Отрывок для чтения:
Имело ли свидание поэта с Ольгой Калашниковой продолжение, и если продолжение всё-таки было, то какое именно, — вопросы сложные и, по правде говоря, щекотливые. «Как они встретились или встречались в Болдине в эту осень, знаменитую в творчестве Пушкина? Этот вопрос я оставляю без ответа и даже не рискую строить какие-либо предположения», — благоразумно перестраховался в своё время П. Е. Щёголев[120]. Учёного можно понять: ведь документов или обкуренных и проколотых в карантинах писем с однозначными подсказками не существует.

И поиски ответов (или хотя бы намёков на оные) настырному биографу приходится вести в творческих материалах Александра Пушкина. Там, в черновых и беловых рукописях, есть пища для размышлений и интуиций.

«Ты не можешь вообразить, как весело удрать от невесты, да и засесть стихи писать, — признавался поэт П. А. Плетнёву 9 сентября, в самом начале болдинского сидения. — Жена не то, что невеста. Куда! Жена свой брат. При ней пиши сколько хошь. А невеста пуще цензора Щеглова, язык и руки связывает… <…> Ах, мой милый! что за прелесть здешняя деревня! вообрази: степь да степь; соседей ни души; езди верьхом сколько душе угодно, [сиди<?>] пиши дома сколько вздумается, никто не помешает. Уж я тебе наготовлю всячины, и прозы и стихов» (XIV, 112).

Пушкин сдержал слово: и впрямь «наготовил». Три месяца болдинской осени 1830 года — «период беспримерной творческой активности» поэта[121]. В доме с мезонином он доводил до конца, до характерного росчерка под текстом, старые сочинения и созидал новые; воплощал в жизнь и задуманное ранее, и то, что было навеяно болдинским бытием (последнее для нас наиболее любопытно). Ниже, в ряде пунктов, мы касаемся этой «деятельности неимоверной»[122] только слегка и рассматриваем оную — разумеем одолевавшие Пушкина думы и его произведения — в высшей мере схематично и под определённым углом зрения.

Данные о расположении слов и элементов
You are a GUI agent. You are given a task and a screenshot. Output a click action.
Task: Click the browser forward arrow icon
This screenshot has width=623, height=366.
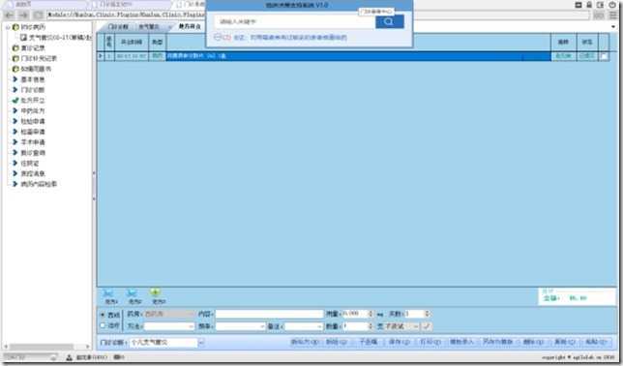pyautogui.click(x=24, y=15)
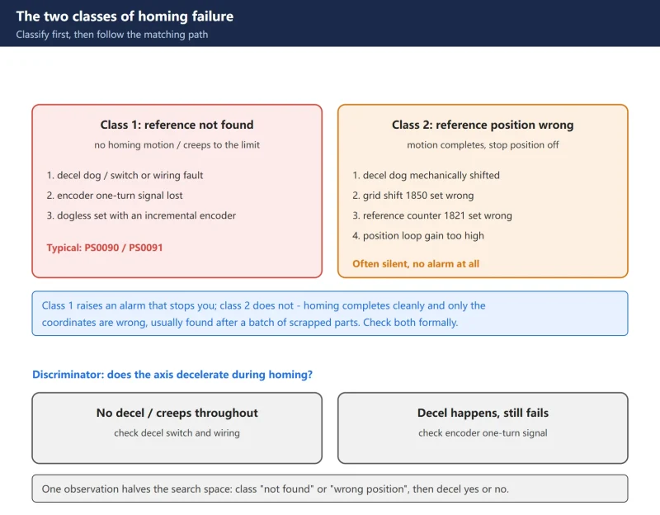Click the 'check decel switch and wiring' hint
Screen dimensions: 660x515
coord(177,433)
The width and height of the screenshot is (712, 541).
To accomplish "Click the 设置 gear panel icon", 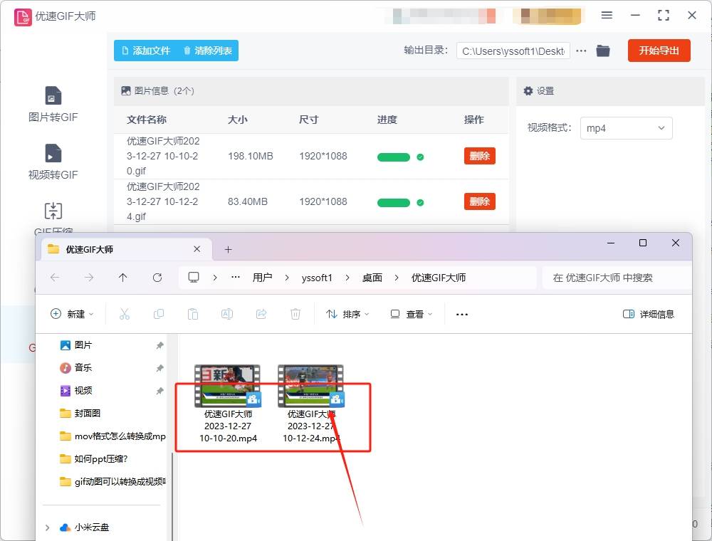I will [528, 91].
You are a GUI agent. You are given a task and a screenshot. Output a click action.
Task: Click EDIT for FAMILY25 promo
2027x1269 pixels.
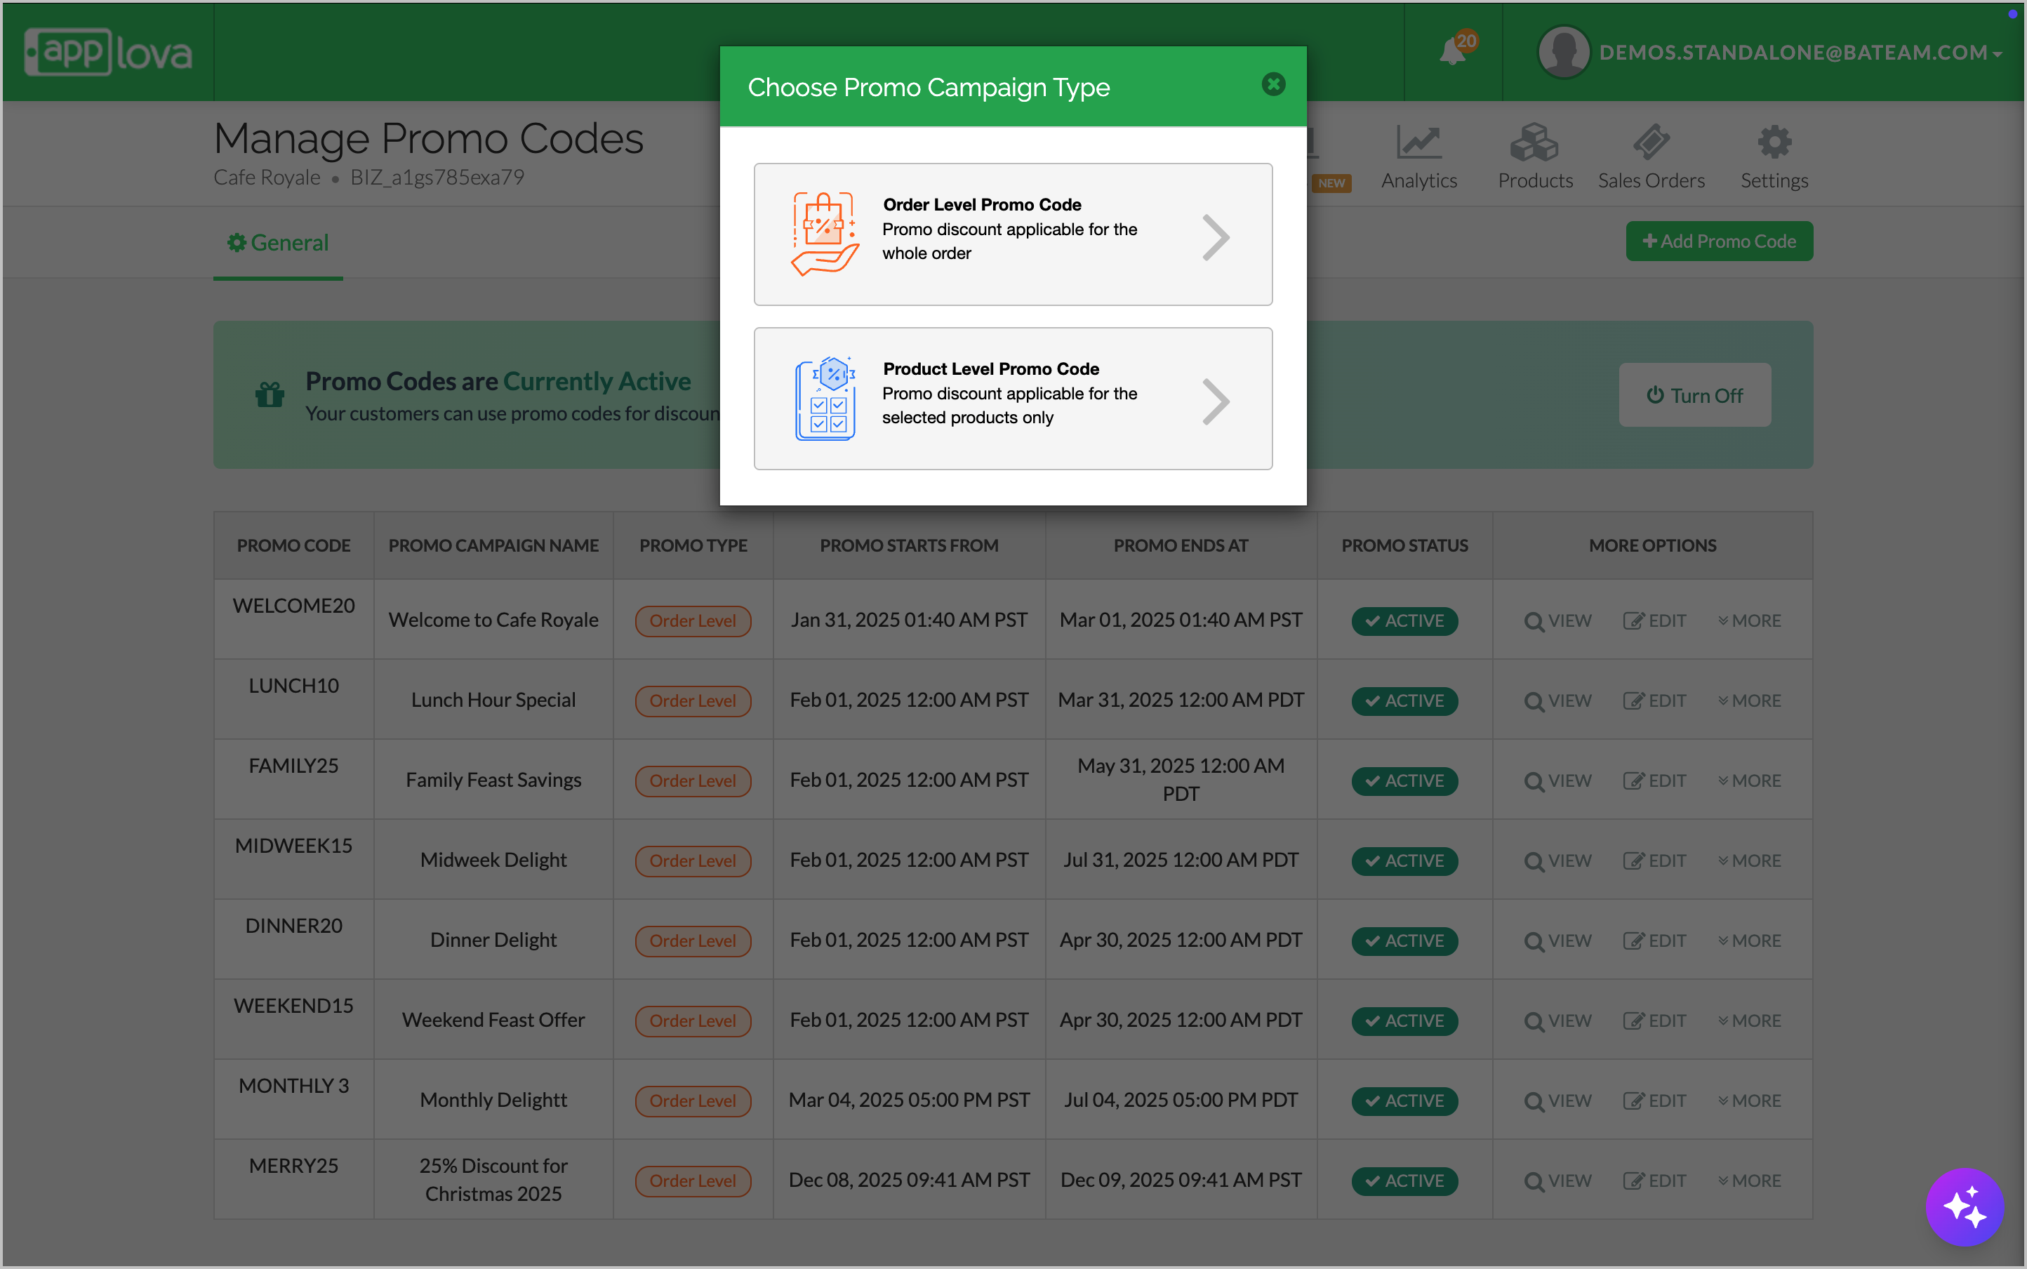pyautogui.click(x=1653, y=781)
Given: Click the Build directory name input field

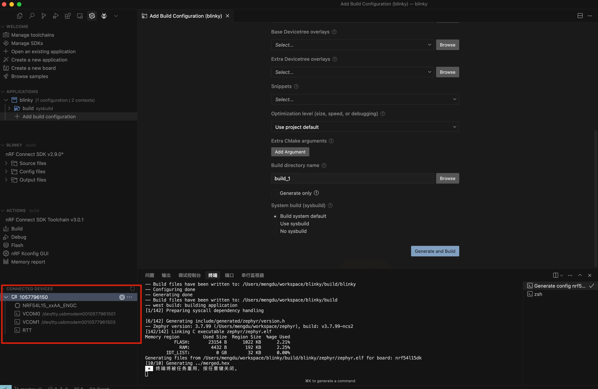Looking at the screenshot, I should pos(352,178).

Задание A: Выпишите из отрывка о болдинской осени фрагмент, который начинается со слов, содержащих «Имело ли свидание», и заканчивается словами «размышлений и интуиций.».
Задание B: Кому, согласно отрывку о болдинской осени, Пушкин 9 сентября признавался, как весело удрать от невесты и засесть писать стихи?
Задание C: Напишите продолжение отрывка о болдинской осени, начиная сразу после его последнего предложения.

Ответ A:
Имело ли свидание поэта с Ольгой Калашниковой продолжение, и если продолжение всё-таки было, то какое именно, — вопросы сложные и, по правде говоря, щекотливые. «Как они встретились или встречались в Болдине в эту осень, знаменитую в творчестве Пушкина? Этот вопрос я оставляю без ответа и даже не рискую строить какие-либо предположения», — благоразумно перестраховался в своё время П. Е. Щёголев[120]. Учёного можно понять: ведь документов или обкуренных и проколотых в карантинах писем с однозначными подсказками не существует.

И поиски ответов (или хотя бы намёков на оные) настырному биографу приходится вести в творческих материалах Александра Пушкина. Там, в черновых и беловых рукописях, есть пища для размышлений и интуиций.

Ответ B: П. А. Плетнёву.

Ответ C:
Конечно, избирательный подход легковесен, имеет серьёзные методологические изъяны и обычно не слишком эффективен, но тут он оказывается урожайным. Вот плоды самых поверхностных наблюдений.

I. В ряде произведений, созданных накануне женитьбы, «болдинский помещик» (XIV, 124) прощался с былыми возлюбленными. Однако в его сочинениях тех месяцев, в стихах и прозе, пульсирует и антитетическая тема — тема возвращения к женщине, с которой в прошлом было многое связано[123]. В рамках заданной установки нам важна именно встреча, непреднамеренная и эмоциональная, а не её житейские и прочие последствия (они, кстати, разные).

Евгений Онегин на великосветском балу в Петербурге сталкивается лицом к лицу с княгиней Татьяной N., в девичестве Лариной, чью любовь он некогда отверг.

Что с ним? в каком он странном сне,

Что шевельнулось в глубине

Души холодной и ленивой?

Досада? суетность? иль вновь

Забота юности — любовь? (VI, 174–175).

Гусарский полковник Бурмин встречает в поместье Ненарадове Марью Гавриловну, над которой жестоко подшутил в дни молодости («Метель»), «Она не могла не сознаваться в том, что она очень ему нравилась; вероятно и он, с своим умом и опытностию, мог уже заметить, что она отличала его…» (VIII, 84).

А «ветреный любовник» Дон Гуан, тайком приехав в Мадрид, вновь обретает давнего «милого друга» Лауру:

Я прямо к ней бегу являться.

……………………………

К ней прямо в дверь… (VII, 140)[124].

Чуть ниже мы дополним этот перечень ещё одной, пожалуй, самой выразительной иллюстрацией.

II. Болдинская повесть «Барышня-крестьянка» — умозрительное, без точек над «i», эскизное, вдобавок замаскированное под шутку, но всё-таки приближение к проблеме крепостной любви.

Алексей Иванович Берестов, сын помещика, привыкший «не церемониться с хорошенькими поселянками», становится жертвой женского лукавства. Он всерьёз увлекается переодетой барышней Лизой Муромской — «крестьянкой Акулиной», «дочерью Василья кузнеца». «Оба они были счастливы настоящим, — читаем у Пушкина, — и мало думали о будущем».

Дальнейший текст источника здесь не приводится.